The Perfect Storm of a Global Recession

The probability is growing that the global economy – not just the United States – will experience a serious recession. And, while global contraction will ultimately force central banks to cut interest rates, the policy response will be too little, and will come too late, to prevent it.

NEW YORK – The probability is growing that the global economy – not just the United States – will experience a serious recession. Recent developments suggest that all G7 economies are already in recession or close to tipping into one. Other advanced economies or emerging markets (the rest of the euro zone; New Zealand, Iceland, Estonia, Latvia, and some Southeast European economies) are also nearing a recessionary hard landing.
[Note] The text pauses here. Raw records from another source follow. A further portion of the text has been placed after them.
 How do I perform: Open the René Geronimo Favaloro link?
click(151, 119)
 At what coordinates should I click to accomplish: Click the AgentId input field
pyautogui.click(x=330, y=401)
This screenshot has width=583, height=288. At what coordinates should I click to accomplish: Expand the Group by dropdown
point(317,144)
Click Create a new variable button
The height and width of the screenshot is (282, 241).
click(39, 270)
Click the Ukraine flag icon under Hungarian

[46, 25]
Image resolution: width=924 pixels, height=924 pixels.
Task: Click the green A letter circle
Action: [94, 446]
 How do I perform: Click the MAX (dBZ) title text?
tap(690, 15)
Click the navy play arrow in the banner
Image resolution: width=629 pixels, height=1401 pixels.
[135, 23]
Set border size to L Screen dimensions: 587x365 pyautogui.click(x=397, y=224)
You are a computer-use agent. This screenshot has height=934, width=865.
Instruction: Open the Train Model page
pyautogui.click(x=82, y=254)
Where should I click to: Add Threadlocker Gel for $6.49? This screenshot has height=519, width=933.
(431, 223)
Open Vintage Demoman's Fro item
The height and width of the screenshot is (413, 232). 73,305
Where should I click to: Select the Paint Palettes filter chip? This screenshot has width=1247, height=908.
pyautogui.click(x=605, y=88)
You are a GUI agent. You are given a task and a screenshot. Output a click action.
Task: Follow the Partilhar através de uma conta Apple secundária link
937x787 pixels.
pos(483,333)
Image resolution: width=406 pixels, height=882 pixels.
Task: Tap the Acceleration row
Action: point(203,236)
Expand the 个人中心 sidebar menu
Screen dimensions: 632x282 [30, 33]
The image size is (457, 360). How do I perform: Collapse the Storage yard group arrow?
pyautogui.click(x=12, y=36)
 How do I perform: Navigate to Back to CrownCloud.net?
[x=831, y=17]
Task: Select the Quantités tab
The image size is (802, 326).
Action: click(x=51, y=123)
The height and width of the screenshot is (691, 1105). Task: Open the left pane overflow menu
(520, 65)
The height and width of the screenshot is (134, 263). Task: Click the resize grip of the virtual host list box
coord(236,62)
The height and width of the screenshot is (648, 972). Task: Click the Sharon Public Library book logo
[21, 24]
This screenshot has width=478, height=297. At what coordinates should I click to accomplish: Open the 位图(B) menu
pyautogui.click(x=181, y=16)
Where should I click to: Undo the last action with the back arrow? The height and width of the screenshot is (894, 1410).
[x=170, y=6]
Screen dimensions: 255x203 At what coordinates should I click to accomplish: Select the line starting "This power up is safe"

When they reach it, there will be a sharp slowdown in the BRICs (Brazil, Russia, India, and China) and other emerging markets.

This looming global recession is being fed by several factors: the collapse of housing bubbles in the US, United Kingdom, Spain, Ireland and other euro-zone members; punctured credit bubbles where money and credit was too easy for too long; the severe credit and liquidity crunch following the US mortgage crisis; the negative wealth and investment effects of falling stock markets (already down by more than 20% globally); the global effects via trade links of the recession in the US (which still counts for about 30% of global GDP); the US dollar’s weakness, which reduces American trading partners’ competitiveness; and the stagflationary effects of high oil and commodity prices, which are forcing central banks to increase interest rates to fight inflation at a time when there are severe downside risks to growth and financial stability.

Official data suggest that the US economy entered into a recession in the first quarter of this year. The economy rebounded – in a double-dip, W-shaped recession – in the second quarter, boosted by the temporary effects on consumption of $100 billion in tax rebates. But those effects will fade by late summer.